Management of Clot in Dialysis Access
Endovascular management is the preferred first-line therapy for thrombosed dialysis access, with intervention recommended within 24-48 hours to restore patency and preserve the access. 1
Initial Assessment
- Confirm thrombosis by physical examination (absent pulse and thrill)
- Determine type of access (AVF vs AVG)
- Assess for signs of infection (erythema, skin breakdown, purulent drainage)
- Check for swelling of the extremity (may indicate central venous stenosis)
Treatment Algorithm
First-Line Treatment: Endovascular Intervention
Diagnostic fistulography to identify underlying stenosis (90% of access thromboses are secondary to anatomic stenosis) 1
Percutaneous thrombectomy/thrombolysis:
- Mechanical thrombectomy (suction thrombectomy, balloon thrombectomy, clot maceration)

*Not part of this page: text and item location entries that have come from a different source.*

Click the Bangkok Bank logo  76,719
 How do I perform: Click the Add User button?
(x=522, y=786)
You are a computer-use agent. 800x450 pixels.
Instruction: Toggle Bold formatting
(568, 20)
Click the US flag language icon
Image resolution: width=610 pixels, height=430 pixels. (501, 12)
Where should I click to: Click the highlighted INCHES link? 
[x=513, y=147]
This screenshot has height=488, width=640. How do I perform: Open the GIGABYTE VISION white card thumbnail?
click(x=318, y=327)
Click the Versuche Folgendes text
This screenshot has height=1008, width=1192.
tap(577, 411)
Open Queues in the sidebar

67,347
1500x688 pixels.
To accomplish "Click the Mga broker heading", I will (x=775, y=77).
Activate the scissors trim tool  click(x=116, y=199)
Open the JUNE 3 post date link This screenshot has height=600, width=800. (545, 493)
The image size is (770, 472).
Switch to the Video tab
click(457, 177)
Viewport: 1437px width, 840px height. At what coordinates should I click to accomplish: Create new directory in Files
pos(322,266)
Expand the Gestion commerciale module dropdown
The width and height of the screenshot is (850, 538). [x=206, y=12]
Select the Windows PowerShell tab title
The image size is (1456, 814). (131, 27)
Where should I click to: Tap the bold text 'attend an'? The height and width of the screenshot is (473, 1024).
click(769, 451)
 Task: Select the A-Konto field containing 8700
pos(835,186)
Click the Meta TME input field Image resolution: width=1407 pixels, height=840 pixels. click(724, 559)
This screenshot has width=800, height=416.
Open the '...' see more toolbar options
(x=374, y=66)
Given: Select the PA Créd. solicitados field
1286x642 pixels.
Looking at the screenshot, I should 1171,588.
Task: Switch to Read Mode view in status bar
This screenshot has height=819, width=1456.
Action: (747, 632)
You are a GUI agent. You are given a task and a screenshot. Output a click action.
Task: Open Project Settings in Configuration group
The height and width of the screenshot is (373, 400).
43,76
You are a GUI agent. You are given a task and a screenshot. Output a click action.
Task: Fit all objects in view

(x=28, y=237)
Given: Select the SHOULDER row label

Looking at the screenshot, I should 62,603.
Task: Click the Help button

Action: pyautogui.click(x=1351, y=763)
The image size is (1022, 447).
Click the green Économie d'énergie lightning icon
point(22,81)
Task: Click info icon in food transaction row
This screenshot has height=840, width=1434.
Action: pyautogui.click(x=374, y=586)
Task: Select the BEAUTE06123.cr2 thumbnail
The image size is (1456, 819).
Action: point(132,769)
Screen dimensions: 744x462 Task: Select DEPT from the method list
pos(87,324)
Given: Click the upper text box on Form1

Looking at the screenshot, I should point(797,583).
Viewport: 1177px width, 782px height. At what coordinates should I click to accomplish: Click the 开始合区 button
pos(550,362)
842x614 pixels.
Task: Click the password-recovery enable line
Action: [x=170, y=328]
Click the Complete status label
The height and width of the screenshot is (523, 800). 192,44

- Pharmacologic thrombolysis (alteplase 2mg in 2mL for catheter-directed thrombolysis) 2
- Combination of techniques as needed
Balloon angioplasty of underlying stenosis:
- Treat any stenosis >50% that is clinically significant
- Particularly important for perianastomotic lesions in grafts 1
Consider stent placement in select cases:
- Self-expanding stent-grafts preferred over bare metal stents
- Indicated for recurrent stenosis or suboptimal results after angioplasty
- Avoid placement in cannulation segments 1
Second-Line Treatment: Surgical Intervention
Consider surgical revision when:
- Endovascular treatment fails
- Thrombosis occurs >2 times within a single month
- Recurrent stenosis is identified in the circuit 1
Surgical options include:
- Manual thrombectomy
- Revision of the access
- Creation of a new access at a different site
Special Considerations
For AVF aneurysms/pseudoaneurysms contributing to thrombosis:
- Surgical approach may be needed for chronic intraluminal thrombus
- Consider incision near arterial anastomosis to facilitate arterial plug removal
- Manual "milking" of thrombus from access lumen (95% success rate) 1
Anticoagulation Management
- During thrombectomy procedures, heparin is typically administered
- For maintenance dialysis after successful declot:
Temporary Access for Failed Declot
If declot is unsuccessful:
- Place a tunneled dialysis catheter for interim hemodialysis
- Preferably in the extremity opposite to the planned permanent access
- Allow for placement in femoral vein to preserve upper extremity vasculature 1
Prevention of Recurrent Thrombosis
- Regular monitoring and surveillance of access
- Weekly physical examination (inspection and palpation for pulse and thrill)
- Address underlying causes:
- Hypotension post-hemodialysis
- Hypercoagulable states (consider testing if recurrent thrombosis)
- Decreased cardiac output
- Access site infection 1
Expected Outcomes
- Clinical success rate for thrombolysis/thrombectomy: 75-94%
- 6-month primary patency: 18-39%
- 6-month secondary patency: 62-80%
- 12-month secondary patency: 57-69% 1
Early intervention is critical to maximize the chances of successful declot and to preserve the access for future use, as each thrombotic episode increases the risk of permanent access failure and the need for a new access creation.